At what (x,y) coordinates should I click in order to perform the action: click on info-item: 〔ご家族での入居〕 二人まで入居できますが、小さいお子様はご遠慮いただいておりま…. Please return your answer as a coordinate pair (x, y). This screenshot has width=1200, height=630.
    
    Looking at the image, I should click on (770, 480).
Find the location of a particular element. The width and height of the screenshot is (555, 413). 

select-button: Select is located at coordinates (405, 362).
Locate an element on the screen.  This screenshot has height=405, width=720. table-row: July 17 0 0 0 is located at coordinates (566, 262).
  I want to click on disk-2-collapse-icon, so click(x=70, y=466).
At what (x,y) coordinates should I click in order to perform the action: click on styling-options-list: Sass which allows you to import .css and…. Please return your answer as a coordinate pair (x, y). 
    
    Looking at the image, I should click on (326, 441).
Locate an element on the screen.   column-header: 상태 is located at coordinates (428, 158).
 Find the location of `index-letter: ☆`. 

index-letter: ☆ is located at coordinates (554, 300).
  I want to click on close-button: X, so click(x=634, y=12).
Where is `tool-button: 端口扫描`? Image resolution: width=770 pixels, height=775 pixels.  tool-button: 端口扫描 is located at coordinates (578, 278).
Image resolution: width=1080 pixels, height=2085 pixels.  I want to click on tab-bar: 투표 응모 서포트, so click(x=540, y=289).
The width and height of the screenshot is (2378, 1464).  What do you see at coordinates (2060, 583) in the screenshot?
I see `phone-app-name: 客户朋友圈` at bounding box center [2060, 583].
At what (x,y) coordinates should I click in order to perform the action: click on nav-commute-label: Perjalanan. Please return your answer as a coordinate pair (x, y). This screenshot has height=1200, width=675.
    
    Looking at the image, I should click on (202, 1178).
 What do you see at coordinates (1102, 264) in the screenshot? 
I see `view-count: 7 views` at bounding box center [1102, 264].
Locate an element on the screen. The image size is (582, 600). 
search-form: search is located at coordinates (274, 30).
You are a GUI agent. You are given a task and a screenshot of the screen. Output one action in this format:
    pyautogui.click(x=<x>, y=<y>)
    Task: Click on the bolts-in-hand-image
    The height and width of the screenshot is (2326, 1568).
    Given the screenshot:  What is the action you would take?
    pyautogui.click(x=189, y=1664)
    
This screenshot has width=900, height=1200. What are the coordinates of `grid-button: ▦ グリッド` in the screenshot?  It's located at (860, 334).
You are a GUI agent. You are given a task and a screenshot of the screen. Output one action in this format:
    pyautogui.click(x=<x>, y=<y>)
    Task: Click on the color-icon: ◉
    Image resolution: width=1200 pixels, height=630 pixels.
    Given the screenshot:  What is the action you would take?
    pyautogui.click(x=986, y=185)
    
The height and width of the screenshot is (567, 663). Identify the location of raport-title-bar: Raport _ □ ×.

### WHAT YOU ARE ASKED TO DO:
Starting from the first line of the entries, reproduce each line exactly, and stop after the line that contains "Looking at the image, I should click on (770, 480).".

### YOUR SOLUTION:
At what (x,y) coordinates should I click in order to perform the action: click on info-item: 〔ご家族での入居〕 二人まで入居できますが、小さいお子様はご遠慮いただいておりま…. Please return your answer as a coordinate pair (x, y). This screenshot has width=1200, height=630.
    
    Looking at the image, I should click on (770, 480).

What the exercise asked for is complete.